Reading passage.
* BEGIN *
Sheriff Jeff rides out to the Tom & Ben’s shack in the desert. The town council is concerned about the two old coots living with no visible means of support. They claim to be homesteaders but can provide no evidence of being farmers or prospectors.
Sigh . . . this is a pretty thin story that relies on a ludicrous plot-point and has a familiar ending. There just isn’t much to grab onto here.
The Sheriff assures them that the town council just has their welfare in mind. The fact that this beautiful location would be the perfect spot for a red rock spa resort surely plays no role in their decision, and is not mentioned here. And where is this utopia where the government is so concerned about old people who pay no taxes and give no campaign contributions?
The Sheriff is on their side and just needs some evidence, any evidence that they are really homesteaders — say, growing a single crop or mining enough gold to sustain them. The absurd plot-point is that they finally agree that if the geezers can grow a single rose bush that flowers, they can can technically be considered farmers. Are we sure these guys aren’t making campaign contributions? That kind of sleazy technicality is the essence of politics.
As luck would have it, they get a visitor. A stranger’s car breaks down just in front of their shack. The old guys tell the man — credited spoilerifically as Killer on IMDb — that the nearest town is 47 miles away. They claim they can walk it in a day and a half which seems unlikely. Killer pulls a gun and insists that they lead him to town. Tom — or Ben, it really doesn’t matter — gets his hand on a pistol and shoots Killer with one of those AHP patented one-shot kills. This series wounds less people than Jack Bauer.
One month later, the Sheriff comes by again looking for Killer. He doesn’t find Killer, but the boys do show him a thriving rose bush on top of a burial plot-shaped mound of dirt.
In Alfred Hitchcock’s closing remarks, as usual, he assures the audience — and by audience, I mean FCC — that the old fellows were caught and punished. In an unusual departure, however, he actually says that after using Killer for fertilizer, they continued the practice with other criminals and innocent passersby.
* END *
Entries shown.
* BEGIN *
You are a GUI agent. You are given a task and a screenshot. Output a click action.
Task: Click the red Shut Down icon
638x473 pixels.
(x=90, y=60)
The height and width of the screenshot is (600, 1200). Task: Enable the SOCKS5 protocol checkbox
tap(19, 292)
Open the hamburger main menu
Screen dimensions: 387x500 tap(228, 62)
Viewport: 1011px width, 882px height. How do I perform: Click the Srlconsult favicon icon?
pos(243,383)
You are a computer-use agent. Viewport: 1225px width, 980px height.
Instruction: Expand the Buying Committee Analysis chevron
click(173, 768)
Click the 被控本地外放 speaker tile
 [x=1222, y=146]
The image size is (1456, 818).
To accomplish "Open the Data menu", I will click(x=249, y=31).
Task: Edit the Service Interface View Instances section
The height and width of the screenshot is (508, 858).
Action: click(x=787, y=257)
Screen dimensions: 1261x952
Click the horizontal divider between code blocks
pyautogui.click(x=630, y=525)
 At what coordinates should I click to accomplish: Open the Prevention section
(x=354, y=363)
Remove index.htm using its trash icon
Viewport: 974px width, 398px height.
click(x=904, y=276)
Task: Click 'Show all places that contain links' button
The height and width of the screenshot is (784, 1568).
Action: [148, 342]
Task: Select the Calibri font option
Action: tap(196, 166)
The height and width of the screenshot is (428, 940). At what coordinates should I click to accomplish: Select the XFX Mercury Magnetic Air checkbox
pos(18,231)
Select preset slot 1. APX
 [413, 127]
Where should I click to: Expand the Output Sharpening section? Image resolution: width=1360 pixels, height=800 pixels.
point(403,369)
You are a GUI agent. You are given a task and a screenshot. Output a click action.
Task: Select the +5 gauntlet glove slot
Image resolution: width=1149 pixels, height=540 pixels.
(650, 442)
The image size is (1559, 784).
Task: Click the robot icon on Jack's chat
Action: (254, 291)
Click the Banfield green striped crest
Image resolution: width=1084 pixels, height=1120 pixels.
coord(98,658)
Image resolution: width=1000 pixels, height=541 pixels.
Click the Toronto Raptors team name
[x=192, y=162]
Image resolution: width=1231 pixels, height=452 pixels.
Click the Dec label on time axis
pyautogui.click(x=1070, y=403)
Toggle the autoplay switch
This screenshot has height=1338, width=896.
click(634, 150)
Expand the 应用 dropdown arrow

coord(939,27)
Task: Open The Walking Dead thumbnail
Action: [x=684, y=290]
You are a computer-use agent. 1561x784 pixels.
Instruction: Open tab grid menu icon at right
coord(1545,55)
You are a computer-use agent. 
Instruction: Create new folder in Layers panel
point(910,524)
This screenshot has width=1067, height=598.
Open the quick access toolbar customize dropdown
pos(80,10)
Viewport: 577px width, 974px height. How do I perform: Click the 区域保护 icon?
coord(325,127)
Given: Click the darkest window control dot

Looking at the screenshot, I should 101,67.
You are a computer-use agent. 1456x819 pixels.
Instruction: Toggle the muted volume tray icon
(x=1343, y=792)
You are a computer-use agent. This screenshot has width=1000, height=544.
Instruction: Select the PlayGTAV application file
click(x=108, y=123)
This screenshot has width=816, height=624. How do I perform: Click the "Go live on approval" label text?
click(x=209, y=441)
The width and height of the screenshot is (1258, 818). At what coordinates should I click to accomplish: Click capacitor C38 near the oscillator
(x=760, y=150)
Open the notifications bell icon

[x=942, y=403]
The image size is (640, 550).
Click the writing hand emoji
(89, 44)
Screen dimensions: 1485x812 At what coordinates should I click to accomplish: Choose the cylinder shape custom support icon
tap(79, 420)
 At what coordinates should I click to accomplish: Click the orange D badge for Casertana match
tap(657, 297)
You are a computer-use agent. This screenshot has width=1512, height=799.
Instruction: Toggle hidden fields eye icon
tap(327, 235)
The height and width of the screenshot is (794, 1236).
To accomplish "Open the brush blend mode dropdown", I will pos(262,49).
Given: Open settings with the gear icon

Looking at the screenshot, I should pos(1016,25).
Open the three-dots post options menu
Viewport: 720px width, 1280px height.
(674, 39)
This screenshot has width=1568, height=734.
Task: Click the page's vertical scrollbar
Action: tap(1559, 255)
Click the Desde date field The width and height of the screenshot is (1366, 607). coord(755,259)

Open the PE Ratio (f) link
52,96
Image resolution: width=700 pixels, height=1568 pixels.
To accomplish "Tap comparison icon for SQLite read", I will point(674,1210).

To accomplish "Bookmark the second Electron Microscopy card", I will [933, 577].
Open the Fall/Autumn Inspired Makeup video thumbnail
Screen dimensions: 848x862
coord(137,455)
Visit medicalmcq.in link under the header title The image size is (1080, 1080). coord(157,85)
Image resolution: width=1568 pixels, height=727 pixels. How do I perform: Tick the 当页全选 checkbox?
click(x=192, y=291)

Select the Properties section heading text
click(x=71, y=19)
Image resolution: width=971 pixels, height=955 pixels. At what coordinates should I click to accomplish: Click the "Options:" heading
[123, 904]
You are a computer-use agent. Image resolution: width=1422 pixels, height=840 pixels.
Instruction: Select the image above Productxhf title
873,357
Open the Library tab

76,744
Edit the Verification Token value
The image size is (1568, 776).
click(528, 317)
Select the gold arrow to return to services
* END *
Your task. Reproduce the episode review above in full, word for word.

Written response.
Sheriff Jeff rides out to the Tom & Ben’s shack in the desert. The town council is concerned about the two old coots living with no visible means of support. They claim to be homesteaders but can provide no evidence of being farmers or prospectors.
Sigh . . . this is a pretty thin story that relies on a ludicrous plot-point and has a familiar ending. There just isn’t much to grab onto here.
The Sheriff assures them that the town council just has their welfare in mind. The fact that this beautiful location would be the perfect spot for a red rock spa resort surely plays no role in their decision, and is not mentioned here. And where is this utopia where the government is so concerned about old people who pay no taxes and give no campaign contributions?
The Sheriff is on their side and just needs some evidence, any evidence that they are really homesteaders — say, growing a single crop or mining enough gold to sustain them. The absurd plot-point is that they finally agree that if the geezers can grow a single rose bush that flowers, they can can technically be considered farmers. Are we sure these guys aren’t making campaign contributions? That kind of sleazy technicality is the essence of politics.
As luck would have it, they get a visitor. A stranger’s car breaks down just in front of their shack. The old guys tell the man — credited spoilerifically as Killer on IMDb — that the nearest town is 47 miles away. They claim they can walk it in a day and a half which seems unlikely. Killer pulls a gun and insists that they lead him to town. Tom — or Ben, it really doesn’t matter — gets his hand on a pistol and shoots Killer with one of those AHP patented one-shot kills. This series wounds less people than Jack Bauer.
One month later, the Sheriff comes by again looking for Killer. He doesn’t find Killer, but the boys do show him a thriving rose bush on top of a burial plot-shaped mound of dirt.
In Alfred Hitchcock’s closing remarks, as usual, he assures the audience — and by audience, I mean FCC — that the old fellows were caught and punished. In an unusual departure, however, he actually says that after using Killer for fertilizer, they continued the practice with other criminals and innocent passersby.